Since it officially became a registered student organization with the Office of Student Involvement this semester, leadership within the club has struggled to get students involved in their events according to Manriquez.

Manriquez said she feels frustrated that the work she puts in doesn’t come to fruition.

“I want to put all my time into it, but I guess it’s like other people have other priorities or they just put effort into other places,” Manriquez said. “They don’t see [MexSA] as something that they need to do.”

Zaria Woods, former Juntos Latino Leadership Council president and sophomore health sciences major, said this isn't a new occurrence.

Juntos helps existing organizations plan events and new organizations acquire members and receive Registered Student Organization status.

Juntos is designed to serve as an umbrella organization for Latino-based clubs on campus, according to the group's KnightConnect.

Woods mentioned some outliers such as the Puerto Rican Student Association founded in 2017, which has 55 registered members, according to KnightConnect. But she said most new organizations struggle with consistent membership.

“Any RSO, be it cultural or not, needs time to establish meetings and get students involved,” Woods said.

Students such as Bernabe Soriano, junior film major and Mexican student, said the reason he is not interested in new Hispanic organizations like MexSA is because there is an over-saturation of Hispanic-centered organizations on campus. 

“I just personally didn’t find it interesting because I’m already part of [Latin American Student Association],” Soriano said. “And I’m usually busy when they have events.”
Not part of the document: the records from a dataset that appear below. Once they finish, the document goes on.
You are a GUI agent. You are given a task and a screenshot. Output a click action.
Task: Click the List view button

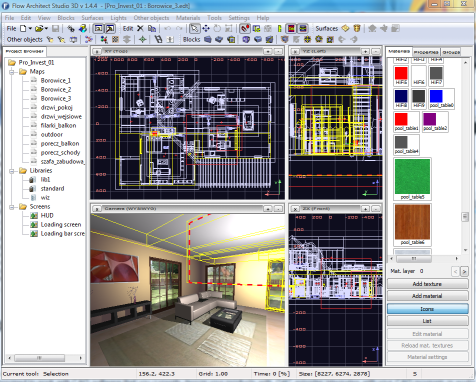coord(427,321)
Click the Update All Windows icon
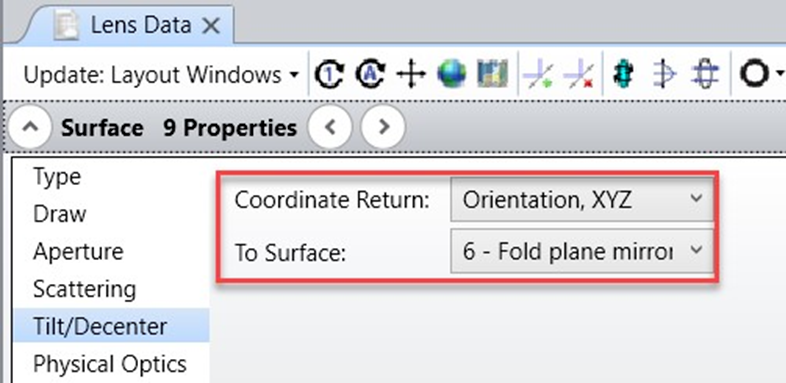786x383 pixels. (369, 75)
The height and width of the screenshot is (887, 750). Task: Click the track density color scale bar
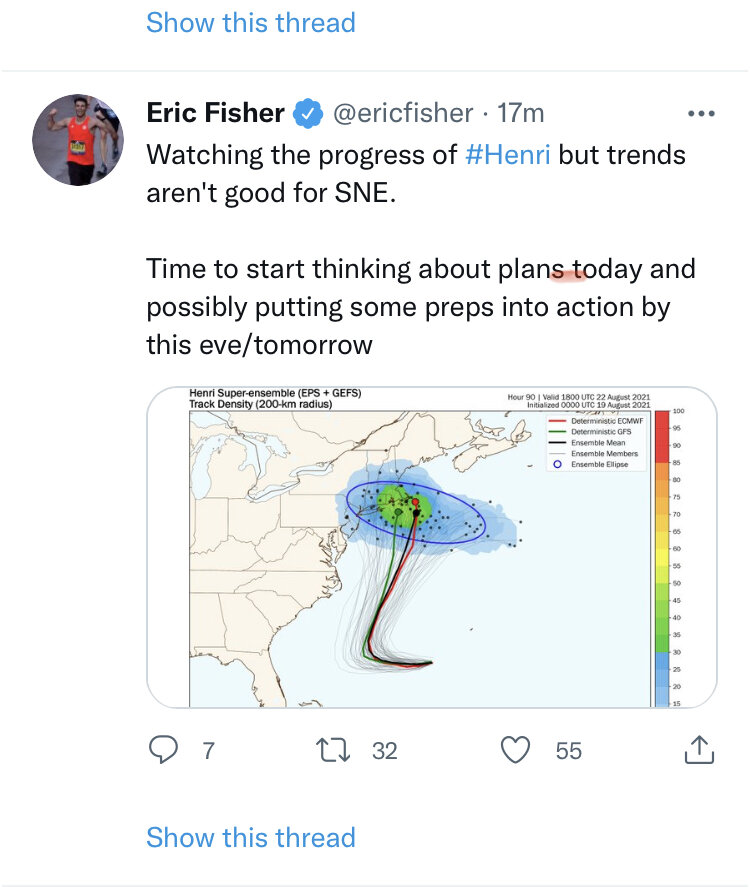(x=662, y=558)
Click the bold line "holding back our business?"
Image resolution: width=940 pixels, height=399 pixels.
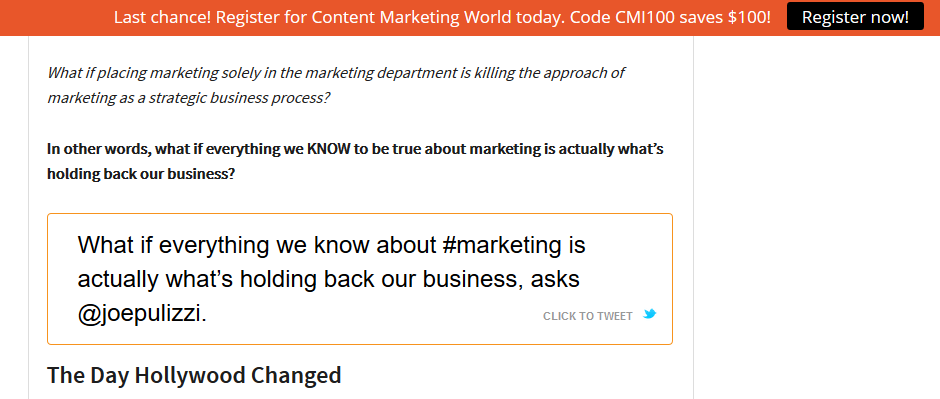tap(141, 174)
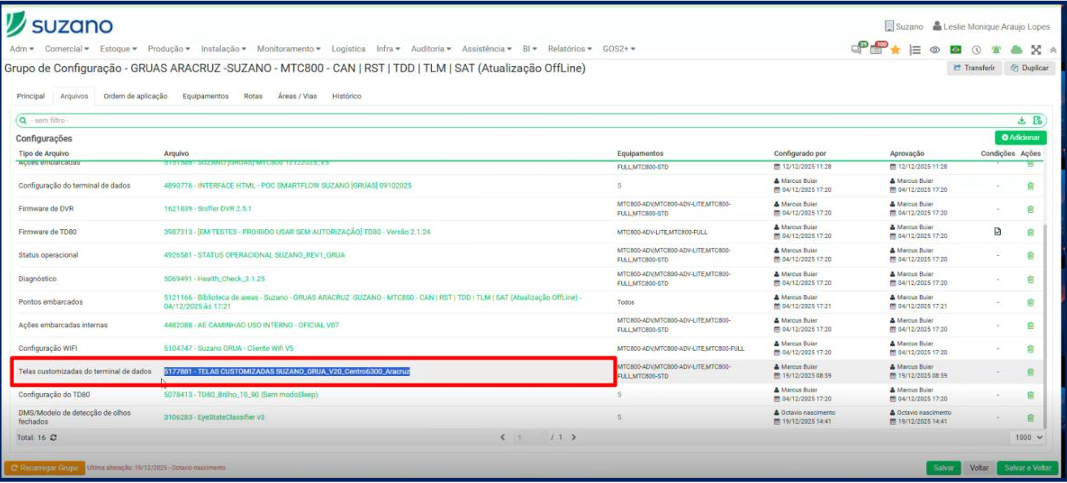The height and width of the screenshot is (483, 1067).
Task: Open the page size 1000 dropdown
Action: tap(1027, 438)
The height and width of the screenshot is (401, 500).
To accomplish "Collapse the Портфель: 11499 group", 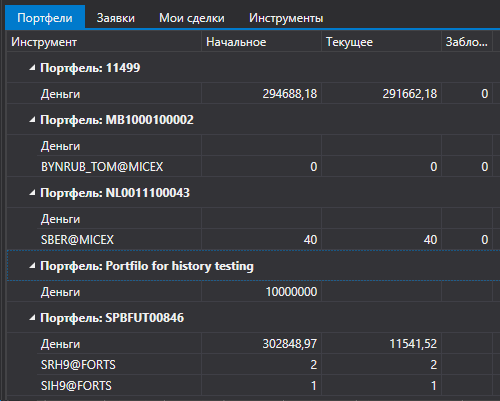I will pyautogui.click(x=32, y=68).
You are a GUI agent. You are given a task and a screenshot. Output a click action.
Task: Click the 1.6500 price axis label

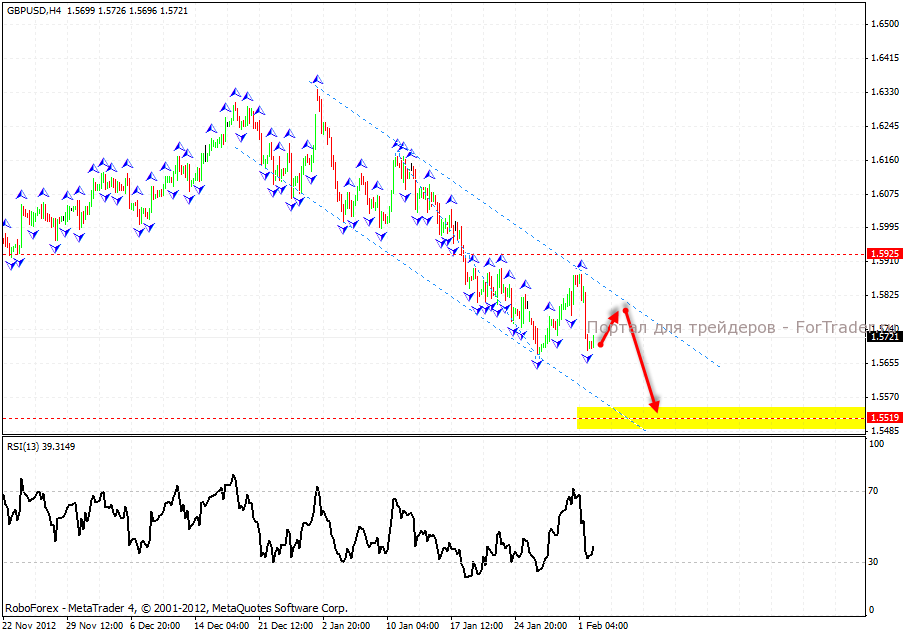[x=883, y=24]
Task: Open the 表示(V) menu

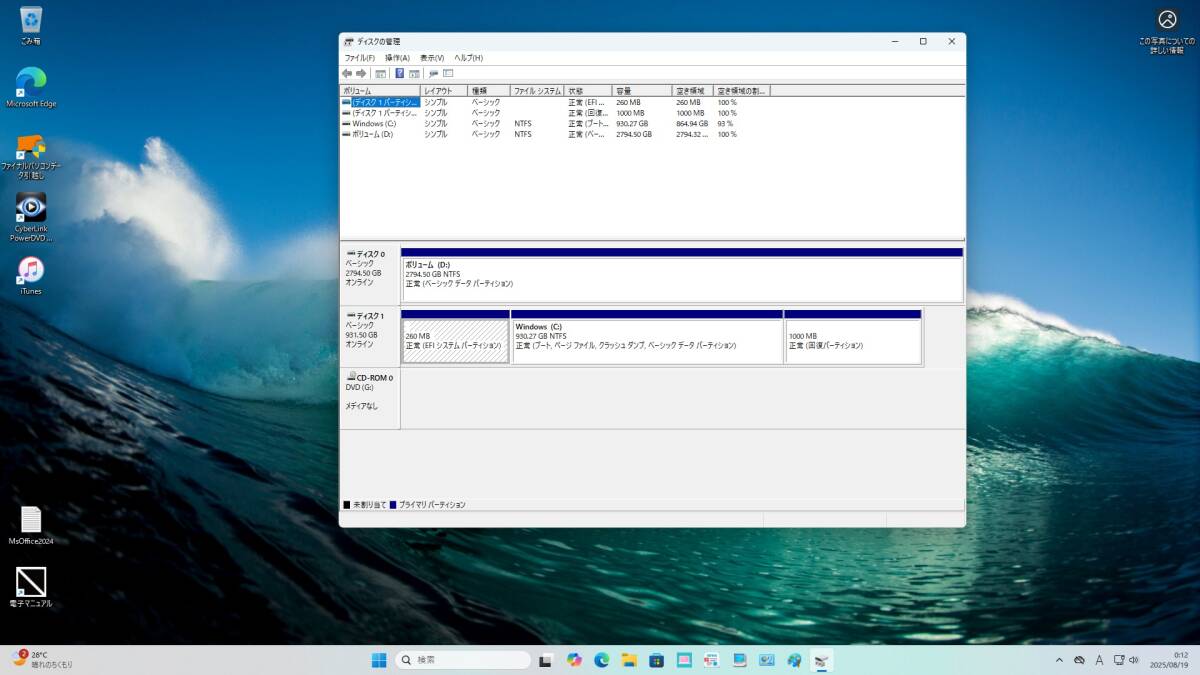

Even with its rocky start, Leslye Trujillo, MexSA president and sophomore interdisciplinary studies major, said she still plans to partner with other organizations, such as the Spanish Graduate Association, Juntos Latino Leadership Council and the consulate of Mexico in Orlando. She hopes with those partnerships, MexSA will be able to continue to educate the UCF community about Mexican culture, beliefs and celebrations.

"We're trying to see why [people don't show up]," Trujillo said. "How we can promote [MexSA] better."